Reproduce the records from the line containing "How do I perform: Click" through the line containing "click(134, 42)", substituting "magenta" for "pink" and leaving all other text unchanged. Omit the pictures from your answer.

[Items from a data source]

** begin **

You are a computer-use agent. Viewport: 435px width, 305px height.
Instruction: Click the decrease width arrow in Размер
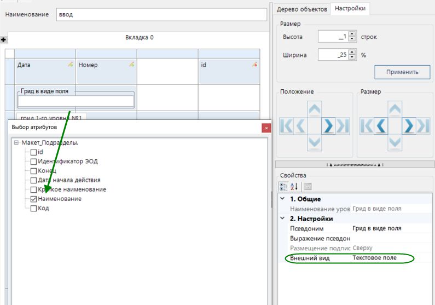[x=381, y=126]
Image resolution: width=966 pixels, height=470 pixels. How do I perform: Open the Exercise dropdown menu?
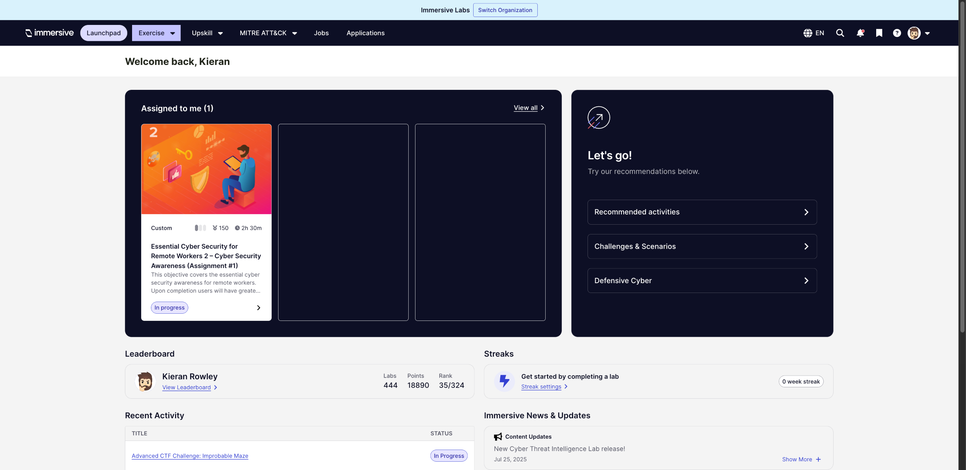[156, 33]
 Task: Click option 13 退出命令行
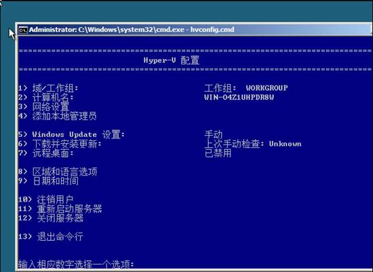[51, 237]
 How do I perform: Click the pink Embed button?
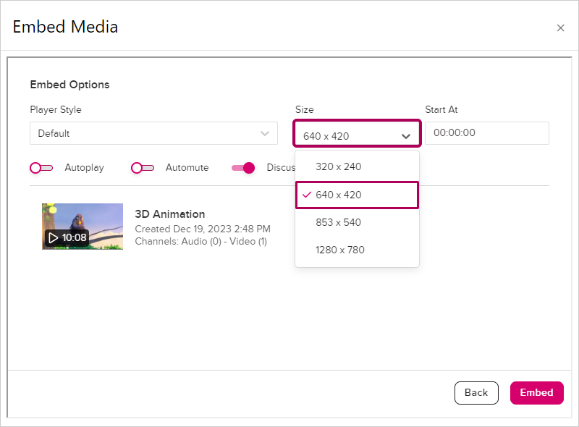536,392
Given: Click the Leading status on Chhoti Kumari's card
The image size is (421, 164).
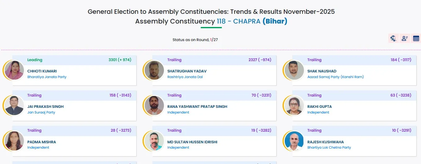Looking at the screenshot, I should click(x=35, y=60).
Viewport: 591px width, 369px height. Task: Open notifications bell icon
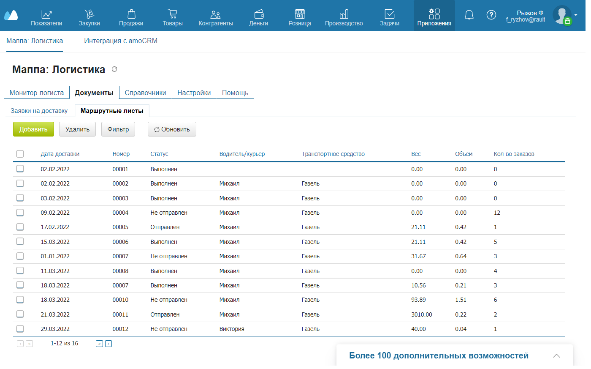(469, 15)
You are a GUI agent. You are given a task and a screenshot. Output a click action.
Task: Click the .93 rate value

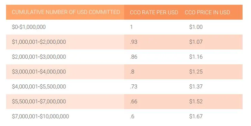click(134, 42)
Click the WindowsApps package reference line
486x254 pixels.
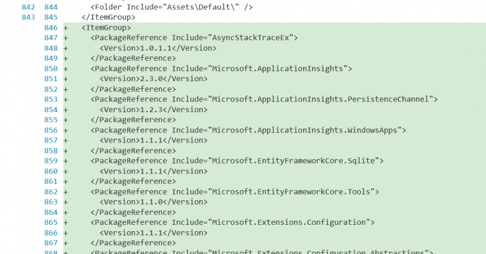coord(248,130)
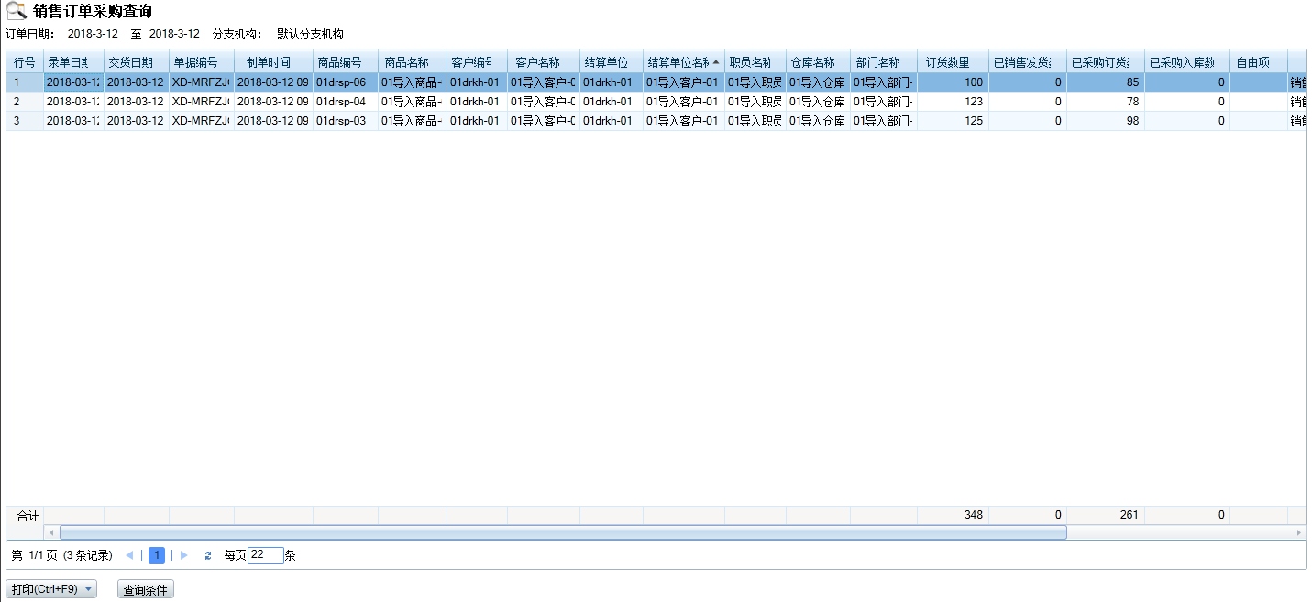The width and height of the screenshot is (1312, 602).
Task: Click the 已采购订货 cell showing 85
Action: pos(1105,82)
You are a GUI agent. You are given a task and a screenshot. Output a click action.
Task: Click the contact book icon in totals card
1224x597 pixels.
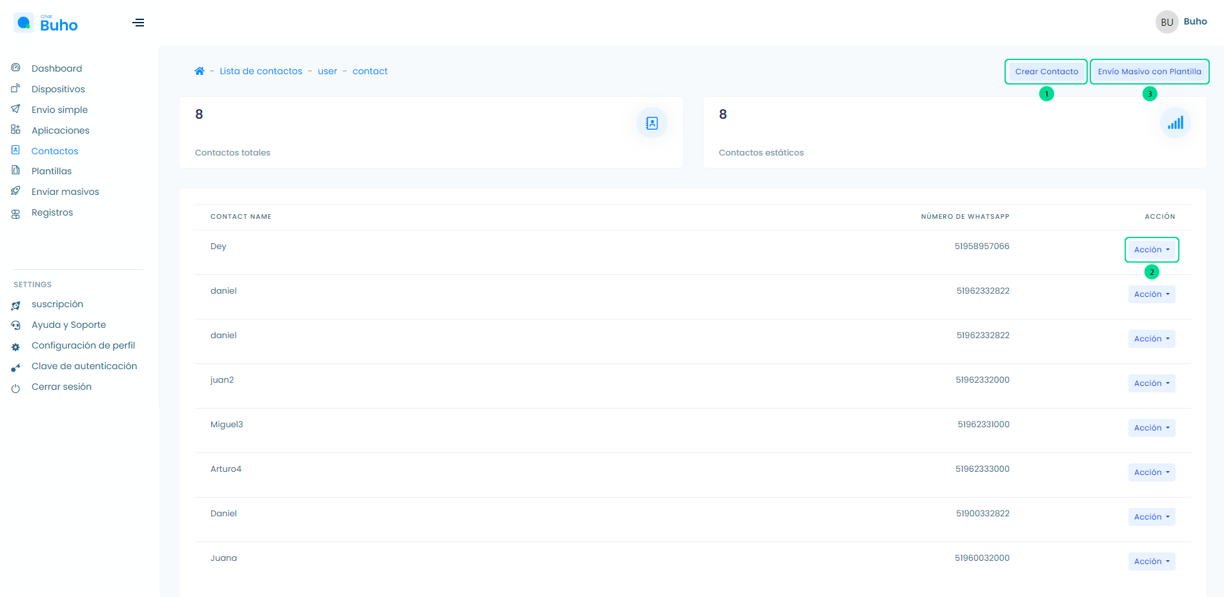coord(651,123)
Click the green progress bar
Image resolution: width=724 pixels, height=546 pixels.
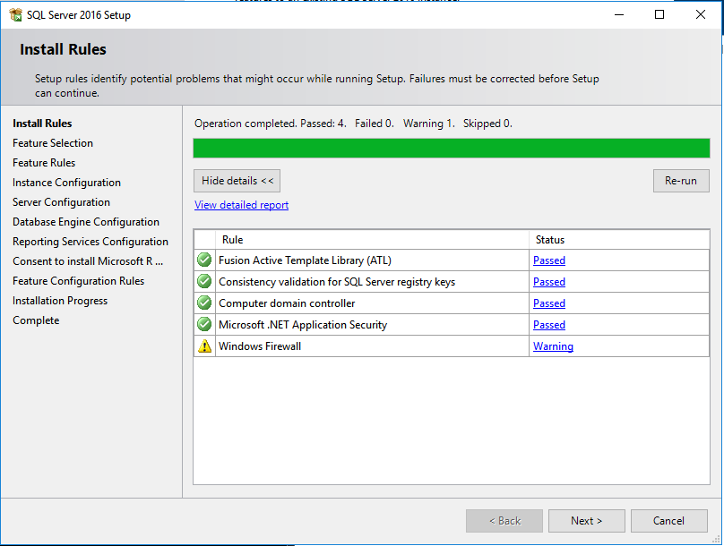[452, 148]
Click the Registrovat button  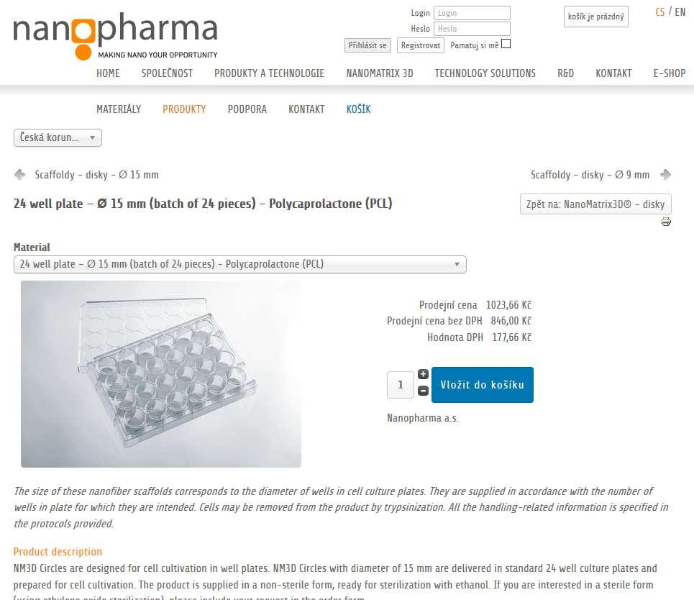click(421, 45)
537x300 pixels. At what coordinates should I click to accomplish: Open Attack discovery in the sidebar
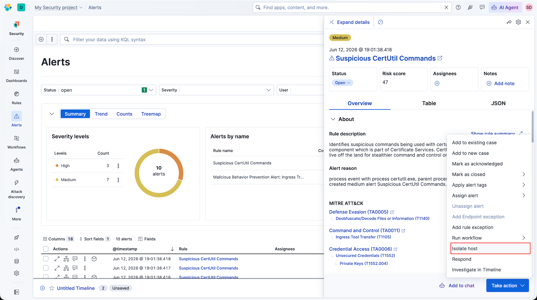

** end **

▸ Full output
 How do I perform: Click the magenta Embed button?
536,392
Given: Click the Leading status on Chhoti Kumari's card
The image size is (421, 164).
Looking at the screenshot, I should click(x=35, y=60).
Viewport: 591px width, 369px height. Task: Open notifications bell icon
(469, 15)
You are a GUI agent. You are given a task and a screenshot. Output a click action.
Task: Click the .93 rate value

click(134, 42)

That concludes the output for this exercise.